* _The problem_: Please give all of the data again, character for character, and drop the pictures.

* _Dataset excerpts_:
=== Section Start ===

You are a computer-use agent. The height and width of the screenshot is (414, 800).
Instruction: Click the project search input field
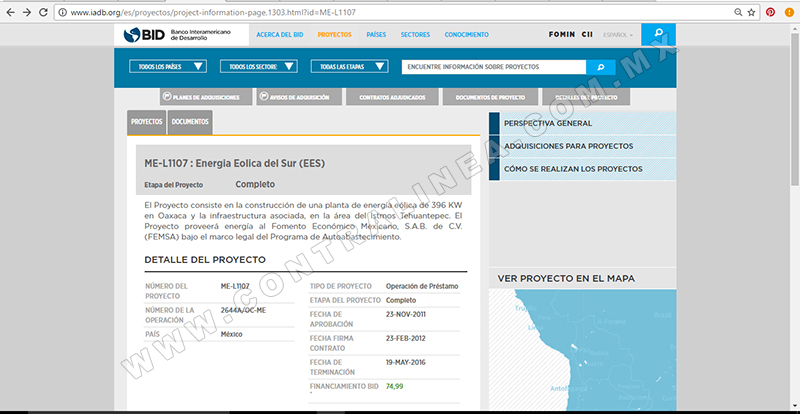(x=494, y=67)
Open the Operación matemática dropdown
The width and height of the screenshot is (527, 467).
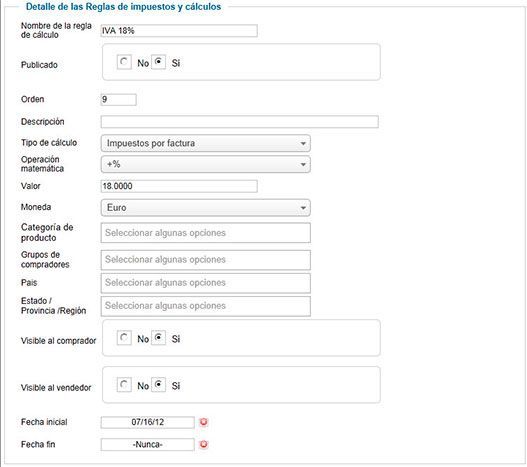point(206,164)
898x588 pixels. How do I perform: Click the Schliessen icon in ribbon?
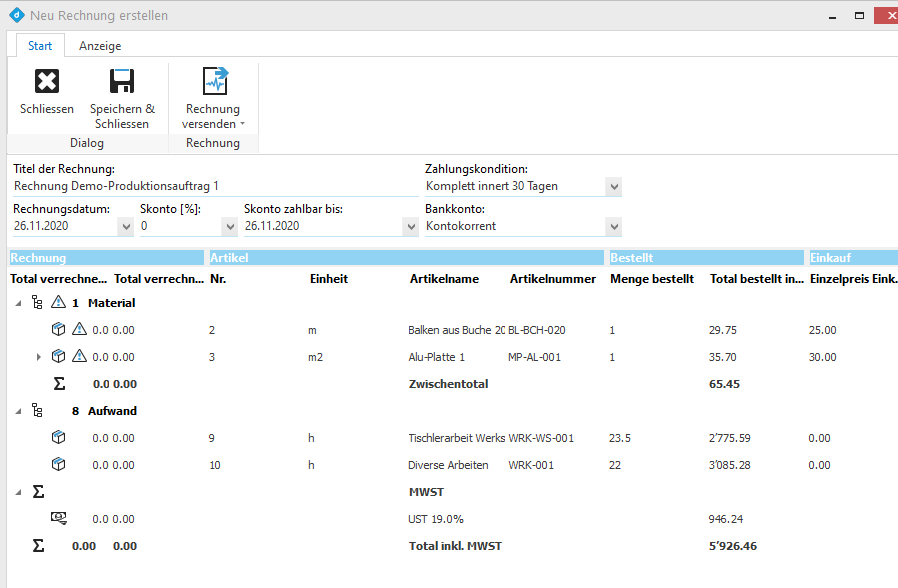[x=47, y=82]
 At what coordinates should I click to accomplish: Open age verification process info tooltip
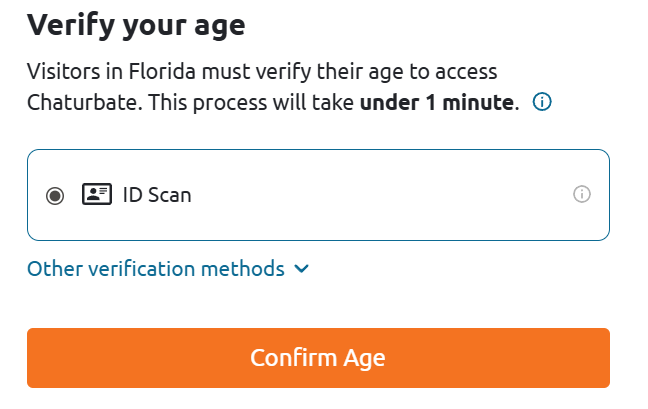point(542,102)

=== Section End ===

* _Task answer_:
You are a computer-use agent. The height and width of the screenshot is (414, 800).
Instruction: Click the project search input field
(x=494, y=67)
Open the Operación matemática dropdown
The width and height of the screenshot is (527, 467).
point(206,164)
898x588 pixels. How do I perform: Click the Schliessen icon in ribbon?
[x=47, y=82]
 At what coordinates should I click to accomplish: Open age verification process info tooltip
point(542,102)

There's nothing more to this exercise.